[Atividades propostas]
A – Verifique se cada afirmação abaixo está de acordo com o trecho do documento. Responda sim ou não e transcreva, sem alterações, as palavras do trecho que decidem a resposta.
(i) A prefeitura de Salvador tem sido negligente no combate à pandemia.
(ii) Feira de Santana tem poucas áreas densamente povoadas.
(iii) Na orla de Salvador, a maioria das pessoas usa máscara.
B – Transcreva do trecho do documento a passagem que começa nas palavras "Os corredores quentes, estreitos, úmidos" e termina logo após "fiscalização mais intensa.".

[Trecho do documento]
━━━
A frase é de um agente de limpeza pública de Salvador. Ele transitava pelo calçadão da Barra num início de tarde. À distância, o Morro do Cristo, muito verde, destacando-se contra o fundo azul do céu e do mar. Em volta, dezenas de pessoas: ciclistas, corredores e transeuntes misturando-se ao trânsito de veículos do espaço famoso. Pouca gente usava máscara, como é a praxe entre aqueles atletas amadores. Transportando um ancinho, o gari balançava a cabeça, indignado.

As chuvas têm sido intensas e frequentes em Salvador desde abril. Quando o sol desponta – às vezes basta um curto armistício, mesmo sob o céu plúmbeo – muita gente vai à orla exercitar-se. É da índole do soteropolitano saudar o sol depois de extensos períodos chuvosos. Com a pandemia e o isolamento social parece que essa necessidade cresceu. O problema é que pouca gente usa máscara e respeita aquela distância de 1,5 metro.

Na capital a prefeitura não tem sido negligente. Muito pelo contrário. Fiscais inspecionam se há banhistas nas praias e até carro de som recomendando que os pedestres fiquem em casa eu vi. Pituba, Plataforma, Boca do Rio e a fervilhante avenida Joana Angélica foram interditados. É possível que, nos próximos dias, medidas idênticas sejam estendidas a outros bairros.

A elevada densidade demográfica torna o combate ao Covid-19 mais árduo em Salvador. Centenas de favelas escalam morros, espraiam-se pelos vales, espremem-se contra encostas. São raros os largos, as praças. Onde seriam desejáveis avenidas, veem-se ruas estreitas, acanhadas. A regra são as vielas – em muitos lugares, quase túneis de alvenaria – por onde se deslocam milhares de soteropolitanos.

Os corredores quentes, estreitos, úmidos e escuros – impregnados dos odores dos dejetos escoados precariamente – provocam sensação de abafamento, claustrofobia. É nesses ambientes que parcela significativa da população deve, em tese, permanecer confinada. Difícil conseguir fazê-lo por longos períodos, como a pandemia exige.  Daí as medidas restritivas, a fiscalização mais intensa.

Feira de Santana ostenta, portanto, uma vantagem relativa na comparação com capitais como Salvador: não é acidentada, com ladeiras e vales, e tem poucas áreas densamente povoadas.  População mais esparsa ajuda a diminuir os riscos de contaminação. A questão é que, aqui, a infraestrutura de saúde – hospitais, leitos de UTI, profissionais de saúde – é muito mais precária que nas capitais. Daí a importância adicional do isolamento social.

A reabertura do comércio feirense trouxe apreensão para quem se informa e acompanha a evolução da pandemia mundo afora. Só agora a Europa – que recorreu à quarenta e não ao isolamento social – está retornando à rotina, mas com muita cautela. Não se descarta, inclusive, novo fechamento caso haja um repique na contaminação pelo Covid-19. É o que se comenta na Alemanha e na França.

Prudência não é o forte de muita gente no Brasil. O péssimo exemplo começa com o presidente da República, Jair Bolsonaro, o “mito”, que classificou a doença como uma “gripezinha”. Suas bizarrices tornam mais difícil o combate à pandemia em lugares prenhes de favelas e desigualdades, como Salvador.

Na Bahia, o número de mortos e contaminados vêm crescendo, conforme já era esperado. Mas, segundo as autoridades, menos graças às medidas restritivas. Na segunda quinzena de maio, o Brasil – e a Bahia – estarão mais próximos do pico da pandemia.
━━━
[Dados registrados]

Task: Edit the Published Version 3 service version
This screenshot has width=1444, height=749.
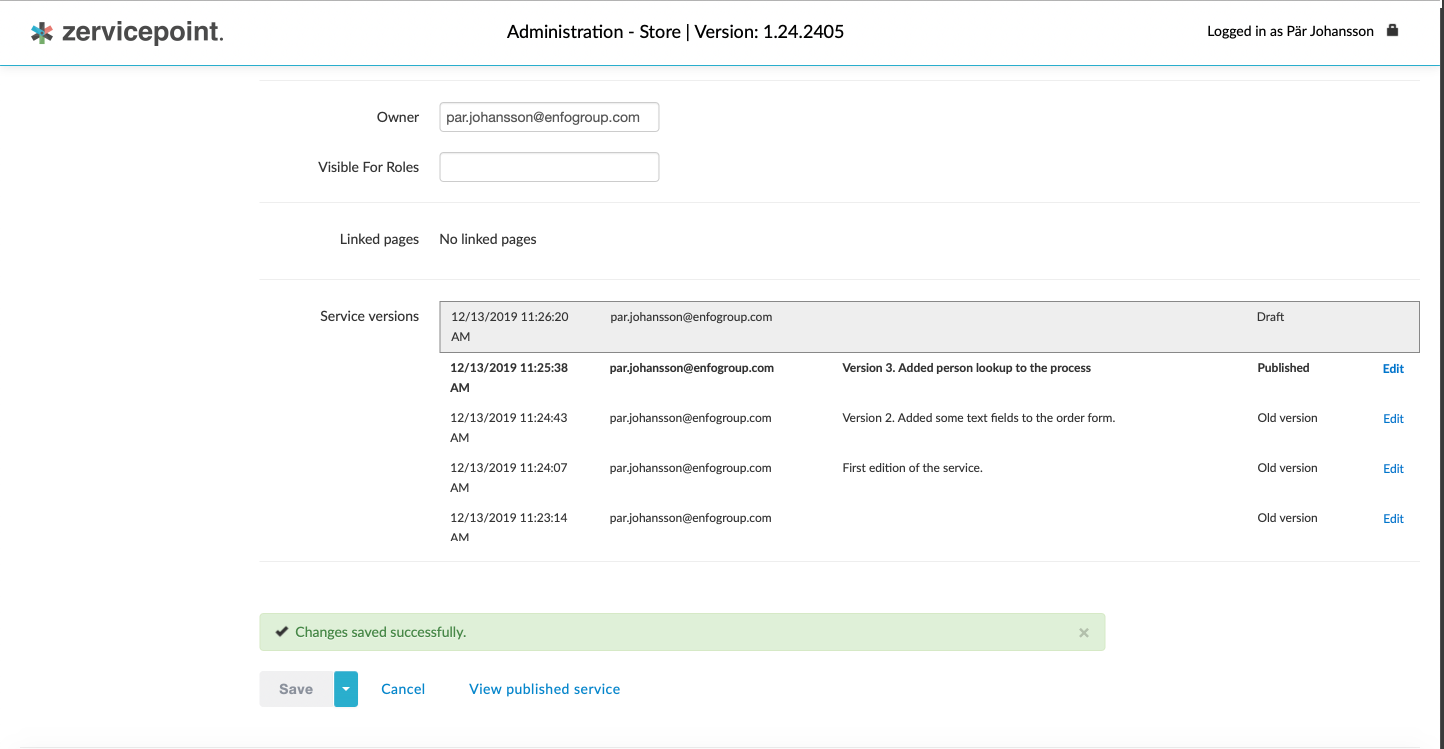Action: 1393,369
━━━
[Respostas das atividades]
A –
(i) Não: "Na capital a prefeitura não tem sido negligente."
(ii) Sim: "tem poucas áreas densamente povoadas"
(iii) Não: "O problema é que pouca gente usa máscara e respeita aquela distância de 1,5 metro."

B –
Os corredores quentes, estreitos, úmidos e escuros – impregnados dos odores dos dejetos escoados precariamente – provocam sensação de abafamento, claustrofobia. É nesses ambientes que parcela significativa da população deve, em tese, permanecer confinada. Difícil conseguir fazê-lo por longos períodos, como a pandemia exige.  Daí as medidas restritivas, a fiscalização mais intensa.